As the UK and its global business community start returning to travel and the office, now is the time for companies to think about what they can do to support their staff and operations to become more carbon-friendly.

In reality, almost everything involved in operating a business contributes to its carbon footprint. Businesses that know this are educating their workforce, proactively supporting changes from within, and assessing their own operations to become more carbon efficient. The result? A business that wins for the environment and itself – reducing both costs and its carbon footprint.

So, how do we get there? We’ve set out below four ways businesses and their people can support a healthier planet by reducing and offsetting their carbon footprint.

Before you dive in, go and check your individual carbon footprint, using the Carbon Footprint Calculator.

Start Carbon Offsetting

Carbon offsetting is one way for businesses to redress the balance of their operational carbon emissions. By calculating the amount of carbon dioxide being emitted, companies can partner with projects like Carbon Neutral Britain, who will offset an operation’s known carbon footprint by planting trees.

In doing so, they increase sustainable forestry that absorbs carbon dioxide from the Earth’s atmosphere, thereby reversing the impact of the company’s carbon emissions. While this doesn’t stop the emissions, it significantly helps redress the balance and brings companies (and individuals) closer to becoming carbon neutral.

From tree-planting initiatives to social projects supporting people in developing countries – where greenhouse gas emissions are often higher – there are myriad programs for businesses to join and start supporting the move to carbon offsetting.

Explore low-carbon logistics

From multinational supply chains to local mailing campaigns, businesses focused on reducing their carbon footprint need to lead the change they want to see – and this includes with their suppliers.
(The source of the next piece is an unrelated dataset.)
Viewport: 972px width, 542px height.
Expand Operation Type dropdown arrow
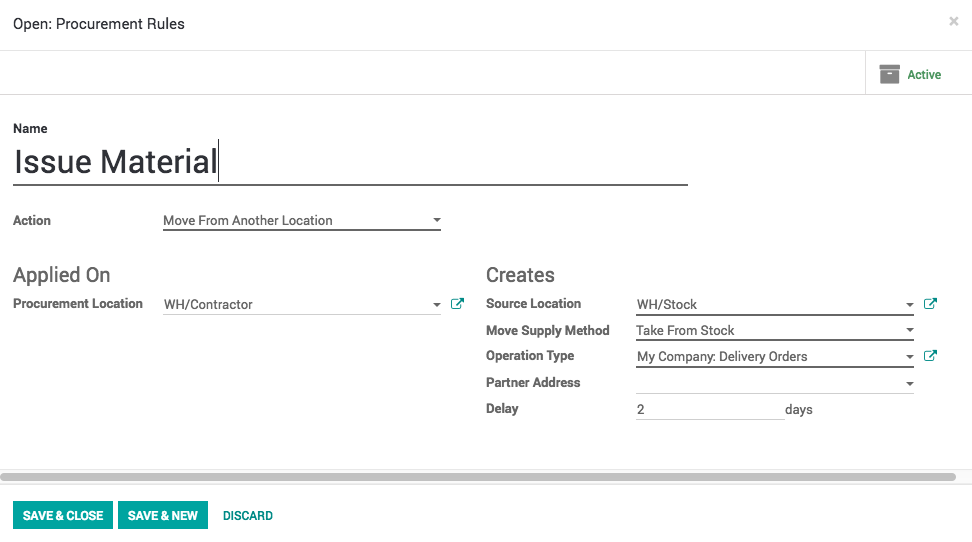[x=909, y=357]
Most businesses use multiple vendors throughout their supply chain. Assessing each vendor’s carbon rating and choosing to work with those who are proactive in reducing their carbon footprint – through sustainable products and low-carbon emission logistics – has a positive and compounding effect through the wider vendor ecosystem.
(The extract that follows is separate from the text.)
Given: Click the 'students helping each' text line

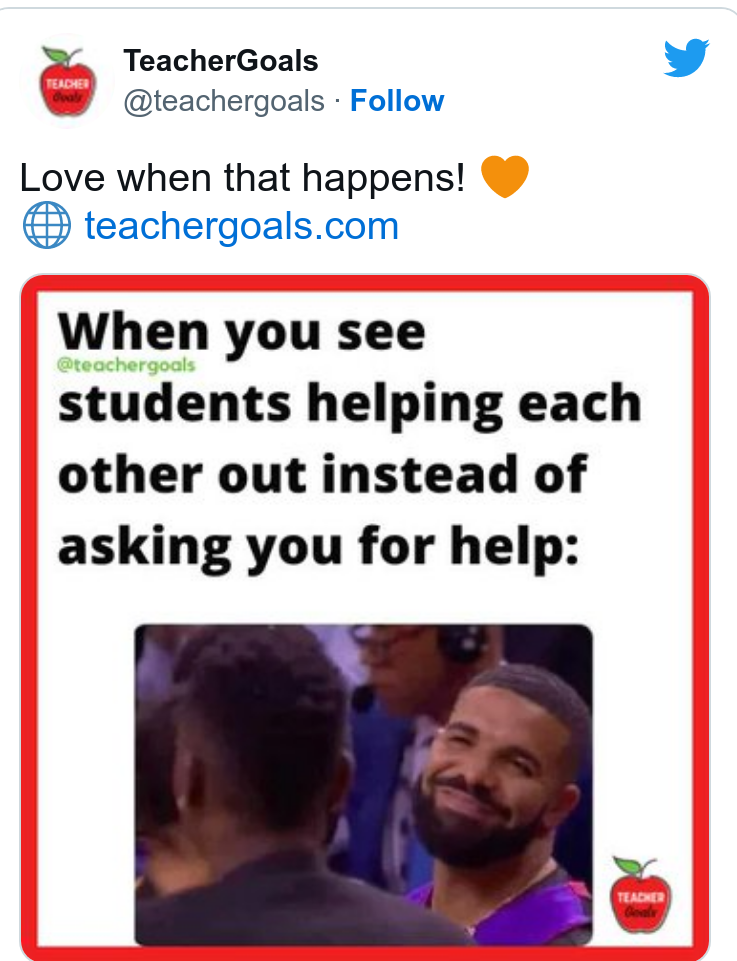Looking at the screenshot, I should pos(350,405).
Businesses who only work with suppliers who can prove they’re carbon-friendly, champion the change they want to see by reducing carbon emissions across their entire supply chain.

Reduce, Reuse, Recycle

We hear it all the time: it’s become a mantra of sustainability up and down the UK over the years. But with very good reason. Everything we decide to create anew or throw away has an impact on our carbon emissions. Making conscious decisions to reduce, reuse and recycle helps alleviate unnecessary strain on countless operations, both within and outside an organisation.

From refurbishing IT and tech devices over buying new, to reducing the amount of printing and paper wastage in an office via implementing recycling bins and standards throughout communal spaces, businesses must ensure their people and processes are in the ‘reduce, reuse, recycle’ mindset.
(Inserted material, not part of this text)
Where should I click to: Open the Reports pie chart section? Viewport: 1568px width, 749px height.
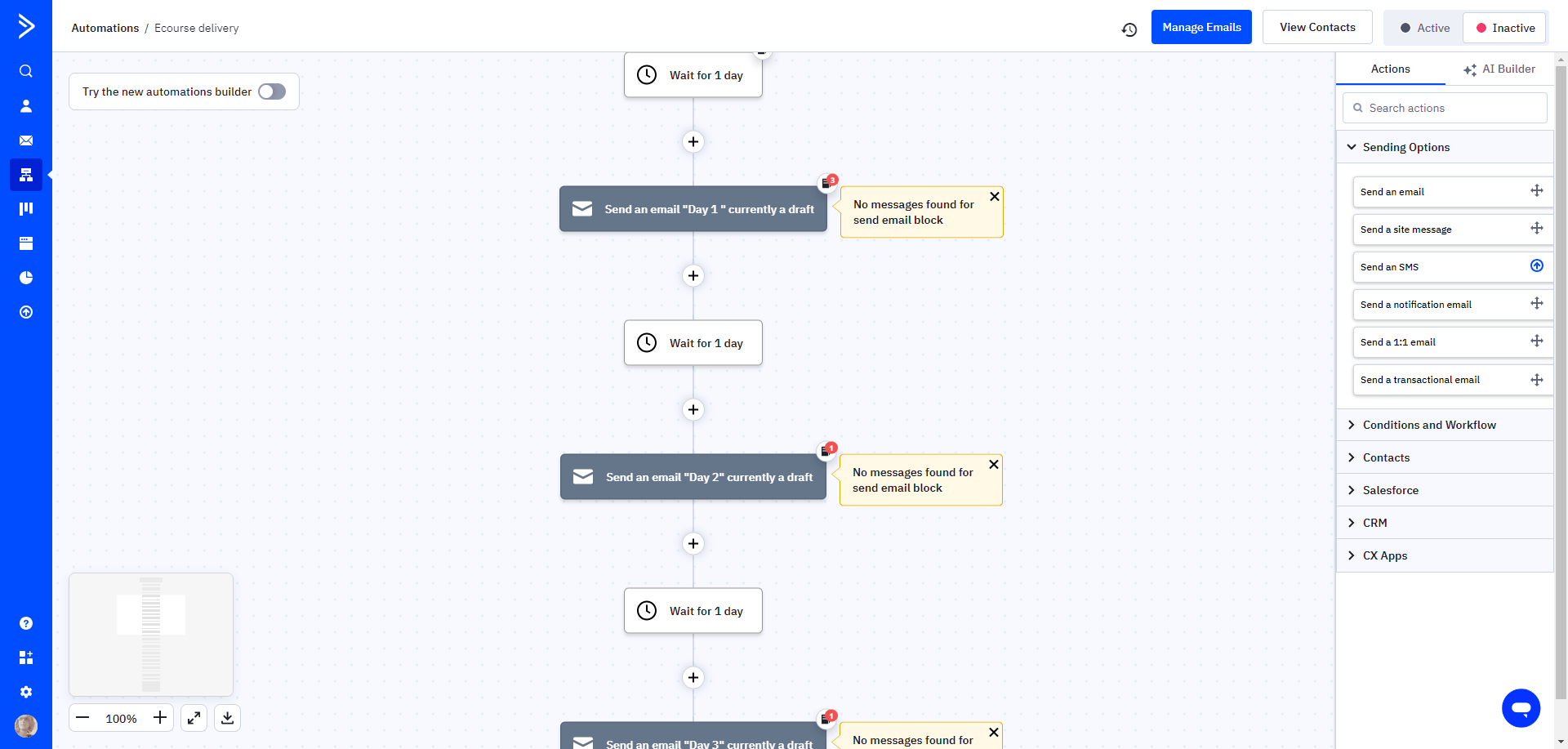pyautogui.click(x=25, y=277)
Make it easier for employees to think green

We already know how unfriendly motor vehicles and commuting are to the environment. City councils up and down the country are activating and developing clean-air zones on their roads to offset the sheer volume of vehicle carbon emissions. It gets people thinking and drivers sharing.

Businesses can do something similar when it comes to supporting the decisions of their employees. From enrolling on the Cycle to Work Scheme, to offering incentives for staff to purchase electric vehicles, provoking people to ‘think carbon’ first – and supporting them to act on it – is a simple way to promote positive behavior.

To achieve anything close to the 1.5C increase limit agreed at COP26 – which after COP27 looks increasingly difficult – it’s up to businesses and their people to reduce their carbon footprints. Not only (and most importantly) will this help turn the tide on global warming and climate change for future generations – it will enhance business reputations, reduce operational costs and promote sustainability across supply chains.

At EC Group, we’re committed to reducing our carbon footprint. We hope you are too.